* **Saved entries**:
........

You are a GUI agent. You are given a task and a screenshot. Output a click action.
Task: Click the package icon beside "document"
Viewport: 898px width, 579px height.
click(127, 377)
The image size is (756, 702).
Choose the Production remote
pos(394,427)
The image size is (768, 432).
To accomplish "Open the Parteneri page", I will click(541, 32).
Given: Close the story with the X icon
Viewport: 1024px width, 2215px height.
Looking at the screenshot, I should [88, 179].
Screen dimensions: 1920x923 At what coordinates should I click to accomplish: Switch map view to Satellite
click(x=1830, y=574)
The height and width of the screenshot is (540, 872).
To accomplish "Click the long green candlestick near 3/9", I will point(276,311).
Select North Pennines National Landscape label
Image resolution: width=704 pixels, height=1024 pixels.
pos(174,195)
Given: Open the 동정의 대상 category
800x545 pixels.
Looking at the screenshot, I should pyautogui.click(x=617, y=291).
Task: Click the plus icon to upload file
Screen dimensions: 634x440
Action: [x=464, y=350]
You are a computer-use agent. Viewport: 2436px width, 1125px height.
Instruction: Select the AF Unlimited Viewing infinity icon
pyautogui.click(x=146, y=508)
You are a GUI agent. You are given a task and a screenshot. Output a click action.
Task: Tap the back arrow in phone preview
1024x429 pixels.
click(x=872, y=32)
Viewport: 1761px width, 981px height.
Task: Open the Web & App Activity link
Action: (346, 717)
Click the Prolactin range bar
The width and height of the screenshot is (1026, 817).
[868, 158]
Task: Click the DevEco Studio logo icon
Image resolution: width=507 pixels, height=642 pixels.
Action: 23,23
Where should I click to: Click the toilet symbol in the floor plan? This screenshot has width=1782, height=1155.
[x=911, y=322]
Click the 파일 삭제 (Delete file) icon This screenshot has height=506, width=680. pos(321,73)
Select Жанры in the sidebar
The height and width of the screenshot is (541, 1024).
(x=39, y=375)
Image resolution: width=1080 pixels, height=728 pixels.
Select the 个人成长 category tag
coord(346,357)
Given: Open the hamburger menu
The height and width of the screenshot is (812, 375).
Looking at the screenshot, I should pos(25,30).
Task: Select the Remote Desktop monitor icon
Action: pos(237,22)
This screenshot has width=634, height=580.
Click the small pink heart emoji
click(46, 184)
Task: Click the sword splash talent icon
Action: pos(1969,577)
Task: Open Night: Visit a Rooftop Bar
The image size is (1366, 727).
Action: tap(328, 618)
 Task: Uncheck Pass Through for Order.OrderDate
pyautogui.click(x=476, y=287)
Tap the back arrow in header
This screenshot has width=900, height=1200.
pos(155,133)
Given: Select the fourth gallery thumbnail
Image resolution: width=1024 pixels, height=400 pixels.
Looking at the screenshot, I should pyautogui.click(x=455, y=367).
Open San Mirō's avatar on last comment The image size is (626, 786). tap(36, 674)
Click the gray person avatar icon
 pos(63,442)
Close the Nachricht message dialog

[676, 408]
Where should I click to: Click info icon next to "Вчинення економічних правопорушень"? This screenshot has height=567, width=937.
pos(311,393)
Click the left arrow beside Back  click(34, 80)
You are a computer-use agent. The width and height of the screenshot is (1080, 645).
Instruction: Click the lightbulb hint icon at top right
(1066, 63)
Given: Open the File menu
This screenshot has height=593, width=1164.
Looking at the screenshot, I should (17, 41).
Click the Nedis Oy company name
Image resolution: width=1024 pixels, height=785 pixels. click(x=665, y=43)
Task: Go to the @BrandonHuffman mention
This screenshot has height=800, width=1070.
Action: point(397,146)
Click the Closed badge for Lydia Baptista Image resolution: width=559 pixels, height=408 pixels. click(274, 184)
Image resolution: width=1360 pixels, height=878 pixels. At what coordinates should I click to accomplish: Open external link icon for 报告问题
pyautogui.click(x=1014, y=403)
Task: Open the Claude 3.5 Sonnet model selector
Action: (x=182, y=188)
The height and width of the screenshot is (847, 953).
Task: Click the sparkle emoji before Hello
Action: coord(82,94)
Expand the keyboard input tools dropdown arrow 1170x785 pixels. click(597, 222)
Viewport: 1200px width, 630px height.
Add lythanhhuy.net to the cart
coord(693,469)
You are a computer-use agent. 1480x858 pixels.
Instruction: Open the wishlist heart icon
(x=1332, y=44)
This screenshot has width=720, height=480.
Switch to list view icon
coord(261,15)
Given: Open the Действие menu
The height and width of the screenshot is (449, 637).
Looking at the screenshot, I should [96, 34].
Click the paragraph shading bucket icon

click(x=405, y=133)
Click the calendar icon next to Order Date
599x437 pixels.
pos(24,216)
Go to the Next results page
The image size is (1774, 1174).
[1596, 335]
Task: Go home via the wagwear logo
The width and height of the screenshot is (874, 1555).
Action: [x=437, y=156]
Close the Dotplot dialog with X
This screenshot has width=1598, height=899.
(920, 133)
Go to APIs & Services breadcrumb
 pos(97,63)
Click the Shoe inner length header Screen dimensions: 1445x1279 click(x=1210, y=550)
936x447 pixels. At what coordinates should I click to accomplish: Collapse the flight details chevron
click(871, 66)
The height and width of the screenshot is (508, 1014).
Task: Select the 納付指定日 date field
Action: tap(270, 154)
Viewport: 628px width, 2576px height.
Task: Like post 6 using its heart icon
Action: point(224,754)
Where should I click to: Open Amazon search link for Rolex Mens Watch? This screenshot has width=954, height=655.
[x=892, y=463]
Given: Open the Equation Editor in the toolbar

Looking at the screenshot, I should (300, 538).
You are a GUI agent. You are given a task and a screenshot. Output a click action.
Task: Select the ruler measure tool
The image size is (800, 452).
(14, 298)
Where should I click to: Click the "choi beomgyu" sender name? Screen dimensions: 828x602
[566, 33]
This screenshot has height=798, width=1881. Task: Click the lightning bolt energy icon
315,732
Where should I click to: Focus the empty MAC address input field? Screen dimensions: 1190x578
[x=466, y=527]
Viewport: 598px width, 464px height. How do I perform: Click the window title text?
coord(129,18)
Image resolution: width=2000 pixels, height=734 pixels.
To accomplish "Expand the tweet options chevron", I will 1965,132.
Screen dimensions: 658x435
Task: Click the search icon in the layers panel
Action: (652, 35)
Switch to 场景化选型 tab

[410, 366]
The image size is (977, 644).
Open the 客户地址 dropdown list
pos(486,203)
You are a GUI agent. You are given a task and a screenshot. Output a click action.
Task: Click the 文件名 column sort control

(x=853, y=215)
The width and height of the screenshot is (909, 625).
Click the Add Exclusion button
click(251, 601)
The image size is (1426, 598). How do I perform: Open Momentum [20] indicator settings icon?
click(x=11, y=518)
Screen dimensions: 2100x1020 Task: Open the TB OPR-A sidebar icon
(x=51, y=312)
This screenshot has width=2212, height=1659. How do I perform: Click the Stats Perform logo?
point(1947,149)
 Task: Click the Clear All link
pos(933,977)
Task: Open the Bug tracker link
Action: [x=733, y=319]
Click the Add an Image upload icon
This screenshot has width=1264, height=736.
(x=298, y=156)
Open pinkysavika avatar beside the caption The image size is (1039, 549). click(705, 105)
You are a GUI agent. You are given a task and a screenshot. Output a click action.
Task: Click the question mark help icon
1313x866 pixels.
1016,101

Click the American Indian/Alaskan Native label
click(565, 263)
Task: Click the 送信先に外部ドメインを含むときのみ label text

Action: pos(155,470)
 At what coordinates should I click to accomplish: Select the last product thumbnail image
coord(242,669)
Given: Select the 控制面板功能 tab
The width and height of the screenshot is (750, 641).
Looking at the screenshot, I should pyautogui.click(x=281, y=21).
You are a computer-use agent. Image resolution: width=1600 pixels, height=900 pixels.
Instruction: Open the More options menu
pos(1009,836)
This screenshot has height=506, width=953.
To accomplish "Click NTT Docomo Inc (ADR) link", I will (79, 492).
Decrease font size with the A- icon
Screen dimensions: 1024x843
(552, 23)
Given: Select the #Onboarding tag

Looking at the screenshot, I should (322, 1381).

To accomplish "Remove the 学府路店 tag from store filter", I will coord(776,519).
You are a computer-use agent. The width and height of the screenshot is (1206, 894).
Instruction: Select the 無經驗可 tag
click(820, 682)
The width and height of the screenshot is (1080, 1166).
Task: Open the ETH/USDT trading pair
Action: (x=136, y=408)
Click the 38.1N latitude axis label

........

* **What this task involves**: Look through the records above and please copy every line in which the string "header" occurs.

* **Exercise response**:
Tap the back arrow in header
Click the Shoe inner length header Screen dimensions: 1445x1279 click(x=1210, y=550)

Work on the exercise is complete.